We talked and then we drove up the coast, a windy springy day, and I wanted to find the trail head to the bike trail that goes from Marina to Monterey, so we got off at the exit nearest and parked down at the new huge shopping center. I’m into looking at spaces these days so we looked at the architecture of the place, REI and Target and the others, the styles of lighting, the reason for strips of plantings between the acres of parking spaces. Then we did that kind of hiking often reserved for the homeless, the transient, those intent on getting from here to there without a car. We walked up the street that had no sidewalk toward the ocean, with cars buzzing by, feeling that basic lack of safety so crucial to the alienating structure of highway entrances and freeways. We got to the intersection of the entrance to Highway 1 and the exit off of it, ran across, ran between two barriers, and down to the bike path. Nearby cars raced up and down and by us, trucks with their own hurricanes, and occasionally a bike would pass us, and we walked under freeways and by dunes on a path exactly big enough for two to walk comfortably. And amid all that concrete, all that blooming buzzing confusion, all that speed, we were talking and thinking at the speed of legs, of sentences, and ethics merged with individual people, social networks overlapped like Venn diagrams and made flower shapes of hope.
And that, I think, is what you want in a rabbi, or a rabbit for that matter!
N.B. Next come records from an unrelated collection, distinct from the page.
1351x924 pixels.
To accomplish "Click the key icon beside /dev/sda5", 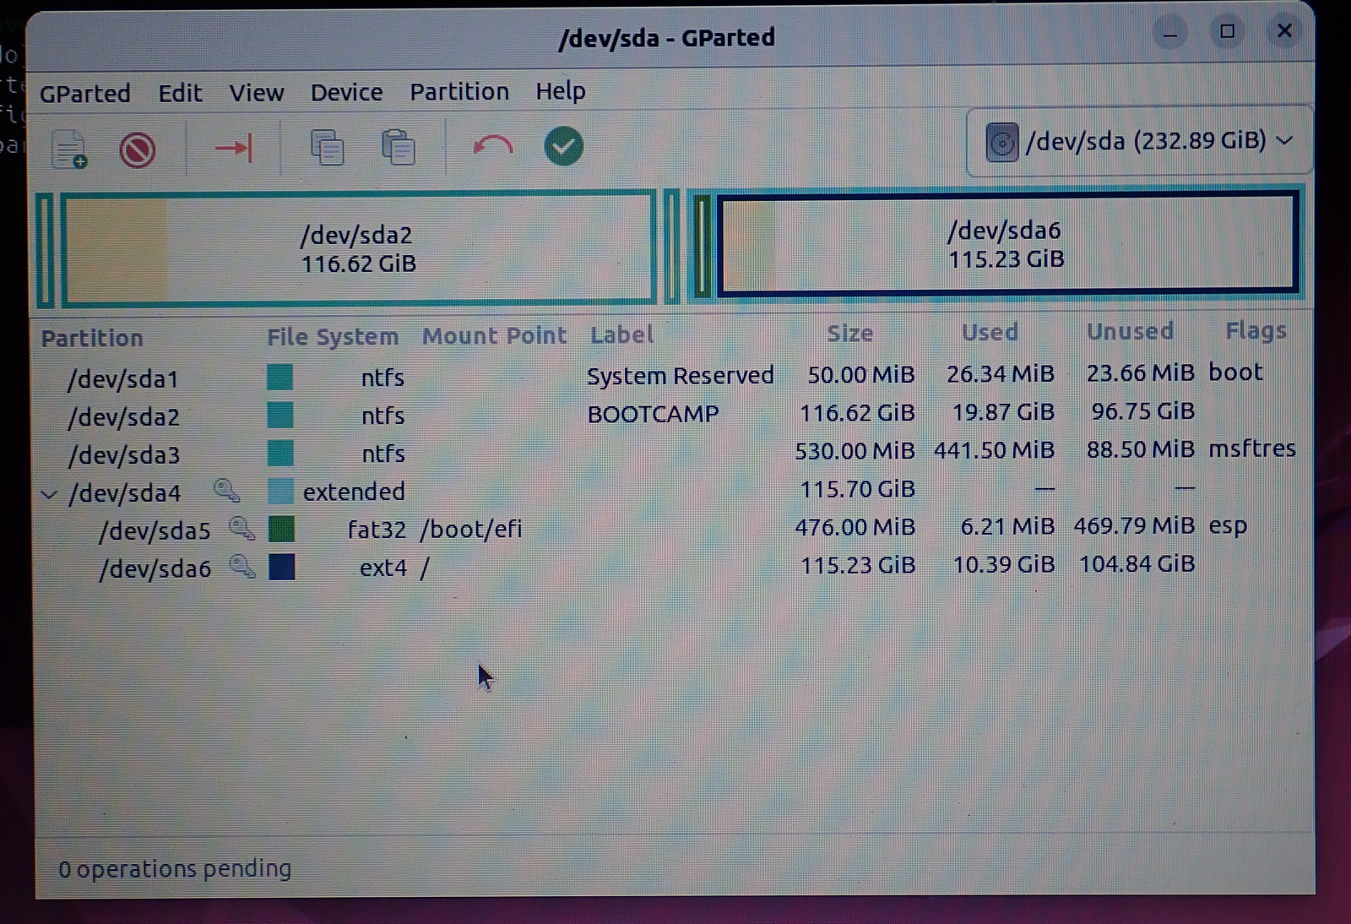I will coord(241,529).
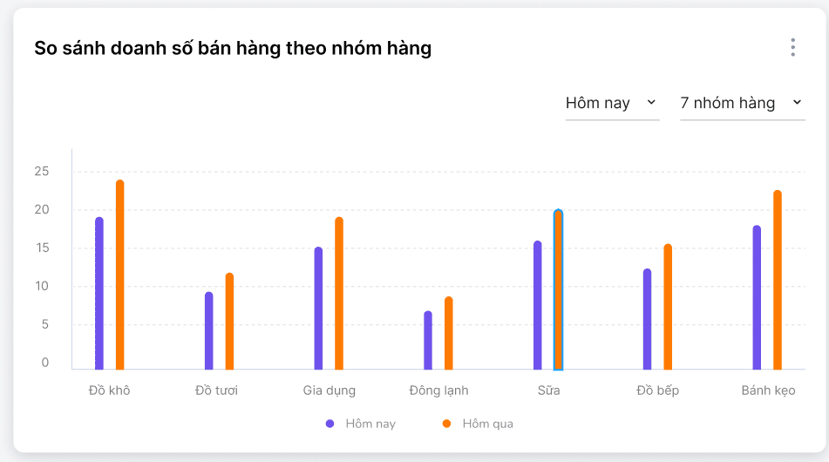
Task: Click the orange Gia dụng bar
Action: click(339, 294)
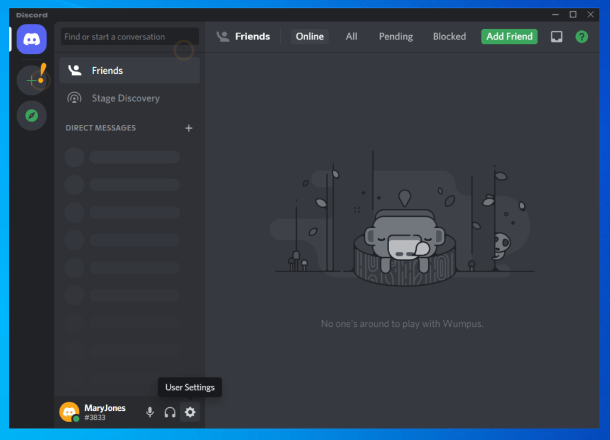Select the Blocked tab
This screenshot has width=610, height=440.
coord(449,36)
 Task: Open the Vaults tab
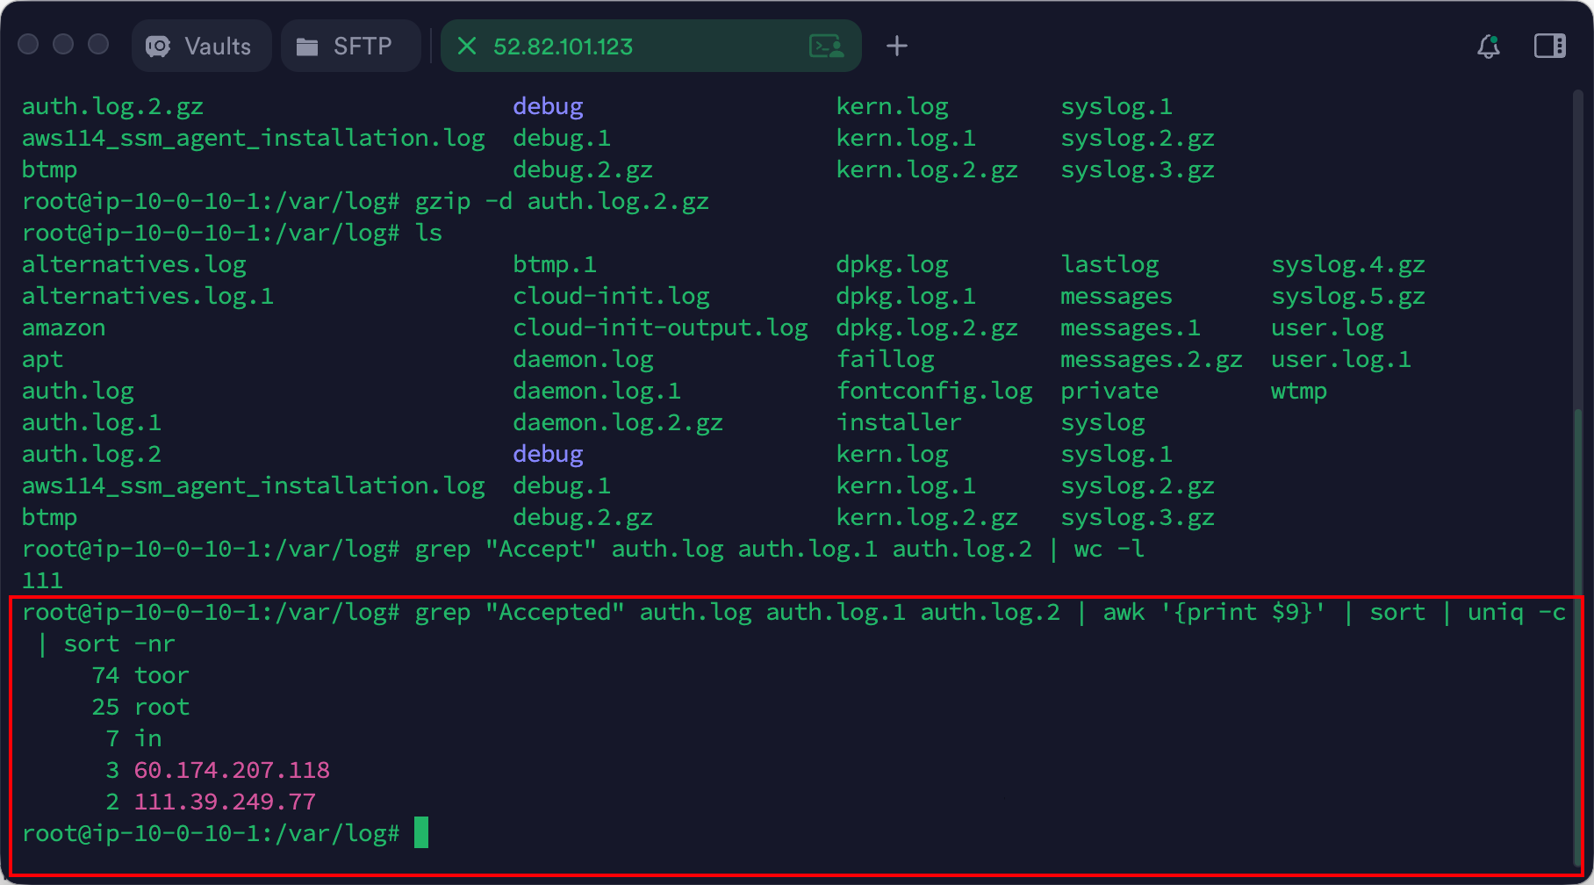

In the end, you drove back to the Temple and the funeral arrangements and the ten thousand things, as they say in the Tao Te Ching, with a few of my stories and a few of your own newly alive for the retelling of them, and the sun went behind a cloud and the wind picked up and the world came back now that the magic bubble was no longer, and it looked different, the same way it always does when you speak with a Jedi warrior, or a strong, smart woman, or both at the same time.